━━━ PROVIDED TEXT
Asylum seeker army tents coming down in Bern
Army tents housing 300 asylum seekers near the capital, Bern, will be dismantled from mid-December and not used for emergency accommodation this winter. Meanwhile, Swiss cantons are struggling to find sufficient housing to cope with large influxes this year.
In a statement issued on Monday evening, the Lyss-Kappelen communal authorities said they were “happy” that the decision had been taken to end the emergency tent accommodation set up on the property of the local asylum centre.
Occupied by 300-350 people, the tent infrastructure and organisation was ‘overloaded’, the communal presidents declared.
The army tents had been set up in September as a temporary measure to cope with influxes of asylum seekers.
Local politicians criticised plans to reinstall the tents elsewhere and use them during the cold winter months as “unacceptable and unworthy”. Some 200 asylum seekers will be housed at the transit centre from mid-December, the statement said.
━━━━━━
TO DO >>
Reproduce word for word the passage of the article on the Bern army tents from "Asylum seeker army" up to and including "communal presidents declared.". The entries after the article on the Bern army tents are separate material with no connection to it.
━━━ LISTED RECORDS
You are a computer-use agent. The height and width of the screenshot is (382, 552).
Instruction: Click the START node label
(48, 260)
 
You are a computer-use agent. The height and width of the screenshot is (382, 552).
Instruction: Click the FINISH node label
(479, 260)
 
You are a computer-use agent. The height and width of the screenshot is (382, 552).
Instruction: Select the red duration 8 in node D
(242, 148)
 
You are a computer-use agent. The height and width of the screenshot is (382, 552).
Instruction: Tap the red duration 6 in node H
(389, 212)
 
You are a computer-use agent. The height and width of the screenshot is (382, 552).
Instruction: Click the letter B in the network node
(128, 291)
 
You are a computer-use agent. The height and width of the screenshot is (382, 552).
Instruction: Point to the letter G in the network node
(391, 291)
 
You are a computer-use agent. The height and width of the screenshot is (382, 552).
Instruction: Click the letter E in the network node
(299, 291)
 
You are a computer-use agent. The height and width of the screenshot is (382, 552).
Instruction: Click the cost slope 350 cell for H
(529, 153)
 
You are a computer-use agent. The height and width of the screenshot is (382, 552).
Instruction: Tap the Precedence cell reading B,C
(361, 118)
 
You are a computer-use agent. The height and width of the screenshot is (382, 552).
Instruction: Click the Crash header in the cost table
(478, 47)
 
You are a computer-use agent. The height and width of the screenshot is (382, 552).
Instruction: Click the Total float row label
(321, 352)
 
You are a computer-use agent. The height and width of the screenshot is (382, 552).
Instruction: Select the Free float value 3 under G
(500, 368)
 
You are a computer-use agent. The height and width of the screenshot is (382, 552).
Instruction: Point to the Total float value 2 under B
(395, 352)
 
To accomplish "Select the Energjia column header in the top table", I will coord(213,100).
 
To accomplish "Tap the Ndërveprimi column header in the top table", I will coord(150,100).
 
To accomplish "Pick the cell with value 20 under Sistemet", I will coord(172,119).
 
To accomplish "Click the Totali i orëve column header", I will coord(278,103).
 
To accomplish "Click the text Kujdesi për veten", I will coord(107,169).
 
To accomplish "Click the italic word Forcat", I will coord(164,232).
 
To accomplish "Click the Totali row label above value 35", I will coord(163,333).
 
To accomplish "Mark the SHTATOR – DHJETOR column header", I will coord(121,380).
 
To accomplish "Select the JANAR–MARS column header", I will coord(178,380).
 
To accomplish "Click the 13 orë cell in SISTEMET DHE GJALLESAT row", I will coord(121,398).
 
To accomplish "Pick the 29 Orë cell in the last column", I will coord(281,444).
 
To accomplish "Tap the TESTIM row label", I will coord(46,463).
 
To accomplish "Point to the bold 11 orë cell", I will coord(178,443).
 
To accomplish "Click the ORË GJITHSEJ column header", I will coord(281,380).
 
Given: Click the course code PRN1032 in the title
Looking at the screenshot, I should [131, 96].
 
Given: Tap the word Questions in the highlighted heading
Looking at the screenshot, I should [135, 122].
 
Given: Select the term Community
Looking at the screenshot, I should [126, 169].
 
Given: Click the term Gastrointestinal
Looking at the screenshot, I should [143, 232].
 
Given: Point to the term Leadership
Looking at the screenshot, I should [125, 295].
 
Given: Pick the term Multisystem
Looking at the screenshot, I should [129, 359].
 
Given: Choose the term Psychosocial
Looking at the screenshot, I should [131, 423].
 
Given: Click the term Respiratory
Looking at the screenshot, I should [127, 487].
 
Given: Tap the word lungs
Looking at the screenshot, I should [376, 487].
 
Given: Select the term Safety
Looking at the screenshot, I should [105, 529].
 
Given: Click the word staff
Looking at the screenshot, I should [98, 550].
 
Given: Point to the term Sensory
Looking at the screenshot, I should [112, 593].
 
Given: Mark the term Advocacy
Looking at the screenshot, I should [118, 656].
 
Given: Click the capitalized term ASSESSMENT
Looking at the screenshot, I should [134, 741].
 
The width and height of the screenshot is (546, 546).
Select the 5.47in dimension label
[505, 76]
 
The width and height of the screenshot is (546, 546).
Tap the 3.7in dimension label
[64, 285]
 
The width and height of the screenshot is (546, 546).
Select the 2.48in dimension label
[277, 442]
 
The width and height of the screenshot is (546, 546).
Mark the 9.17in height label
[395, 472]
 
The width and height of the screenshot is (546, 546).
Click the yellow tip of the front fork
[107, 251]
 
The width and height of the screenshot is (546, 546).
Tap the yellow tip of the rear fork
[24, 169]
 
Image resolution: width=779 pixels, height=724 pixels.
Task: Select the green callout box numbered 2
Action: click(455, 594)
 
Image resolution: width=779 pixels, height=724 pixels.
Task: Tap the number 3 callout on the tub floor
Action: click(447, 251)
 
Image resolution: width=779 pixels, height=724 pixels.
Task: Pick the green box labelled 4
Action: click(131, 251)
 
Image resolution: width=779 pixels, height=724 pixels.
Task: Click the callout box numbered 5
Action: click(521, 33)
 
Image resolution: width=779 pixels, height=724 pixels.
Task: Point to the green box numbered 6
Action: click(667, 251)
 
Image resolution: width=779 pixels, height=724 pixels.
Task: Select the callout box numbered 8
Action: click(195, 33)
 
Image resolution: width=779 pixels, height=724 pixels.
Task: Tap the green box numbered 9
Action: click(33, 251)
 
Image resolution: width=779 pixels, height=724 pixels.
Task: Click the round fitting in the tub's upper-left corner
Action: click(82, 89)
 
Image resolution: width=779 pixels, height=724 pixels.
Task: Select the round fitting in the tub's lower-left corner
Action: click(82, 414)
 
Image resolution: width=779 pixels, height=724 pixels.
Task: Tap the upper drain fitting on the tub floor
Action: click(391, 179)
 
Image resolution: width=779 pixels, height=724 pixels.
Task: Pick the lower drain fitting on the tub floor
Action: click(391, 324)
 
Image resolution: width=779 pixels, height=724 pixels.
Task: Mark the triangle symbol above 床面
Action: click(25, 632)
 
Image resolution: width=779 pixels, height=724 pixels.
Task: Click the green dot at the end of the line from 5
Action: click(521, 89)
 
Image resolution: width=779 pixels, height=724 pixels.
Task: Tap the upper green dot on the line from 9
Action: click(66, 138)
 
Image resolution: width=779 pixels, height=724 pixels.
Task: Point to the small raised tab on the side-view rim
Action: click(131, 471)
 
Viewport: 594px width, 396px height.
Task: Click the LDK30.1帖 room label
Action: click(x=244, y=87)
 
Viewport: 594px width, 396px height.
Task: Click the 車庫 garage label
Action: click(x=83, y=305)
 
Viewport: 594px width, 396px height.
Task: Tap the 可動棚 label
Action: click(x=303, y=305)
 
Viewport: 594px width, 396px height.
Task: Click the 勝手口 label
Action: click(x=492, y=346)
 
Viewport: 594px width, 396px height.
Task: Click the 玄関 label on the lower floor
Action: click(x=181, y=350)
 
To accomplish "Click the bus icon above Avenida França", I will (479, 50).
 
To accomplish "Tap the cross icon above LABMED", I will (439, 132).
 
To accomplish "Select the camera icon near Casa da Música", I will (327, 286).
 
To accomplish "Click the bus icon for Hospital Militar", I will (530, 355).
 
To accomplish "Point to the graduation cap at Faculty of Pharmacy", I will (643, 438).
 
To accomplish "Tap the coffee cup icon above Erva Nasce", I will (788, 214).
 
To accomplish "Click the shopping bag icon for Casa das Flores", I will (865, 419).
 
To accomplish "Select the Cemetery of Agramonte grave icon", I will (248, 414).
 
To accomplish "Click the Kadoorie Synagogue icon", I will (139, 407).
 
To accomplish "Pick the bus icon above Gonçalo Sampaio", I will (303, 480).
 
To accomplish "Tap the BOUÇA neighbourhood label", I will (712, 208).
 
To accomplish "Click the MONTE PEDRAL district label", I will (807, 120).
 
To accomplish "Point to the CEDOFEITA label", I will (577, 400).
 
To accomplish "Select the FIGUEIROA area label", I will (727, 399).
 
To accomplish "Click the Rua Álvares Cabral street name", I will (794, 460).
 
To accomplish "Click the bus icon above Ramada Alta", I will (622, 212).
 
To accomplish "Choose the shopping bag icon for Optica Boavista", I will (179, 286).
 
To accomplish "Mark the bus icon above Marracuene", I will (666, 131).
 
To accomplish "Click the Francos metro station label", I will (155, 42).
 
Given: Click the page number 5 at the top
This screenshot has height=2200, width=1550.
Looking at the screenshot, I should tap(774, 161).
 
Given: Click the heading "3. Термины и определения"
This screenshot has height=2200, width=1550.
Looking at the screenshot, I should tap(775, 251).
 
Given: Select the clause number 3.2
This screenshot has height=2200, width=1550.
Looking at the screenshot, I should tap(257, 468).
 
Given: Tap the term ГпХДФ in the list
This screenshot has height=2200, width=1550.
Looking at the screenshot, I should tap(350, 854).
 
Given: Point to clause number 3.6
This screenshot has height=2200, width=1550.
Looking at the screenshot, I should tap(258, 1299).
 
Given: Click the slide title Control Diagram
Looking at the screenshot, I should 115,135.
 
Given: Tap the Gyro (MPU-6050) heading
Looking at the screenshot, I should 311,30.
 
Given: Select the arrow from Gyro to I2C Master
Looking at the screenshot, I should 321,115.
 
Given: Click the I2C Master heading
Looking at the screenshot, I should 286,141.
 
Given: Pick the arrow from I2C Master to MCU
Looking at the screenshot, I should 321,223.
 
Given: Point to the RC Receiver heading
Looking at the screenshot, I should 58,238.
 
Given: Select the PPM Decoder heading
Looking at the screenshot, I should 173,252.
━━━━━━
RESULT OF THIS EXERCISE >>
Asylum seeker army tents coming down in Bern
Army tents housing 300 asylum seekers near the capital, Bern, will be dismantled from mid-December and not used for emergency accommodation this winter. Meanwhile, Swiss cantons are struggling to find sufficient housing to cope with large influxes this year.
In a statement issued on Monday evening, the Lyss-Kappelen communal authorities said they were “happy” that the decision had been taken to end the emergency tent accommodation set up on the property of the local asylum centre.
Occupied by 300-350 people, the tent infrastructure and organisation was ‘overloaded’, the communal presidents declared.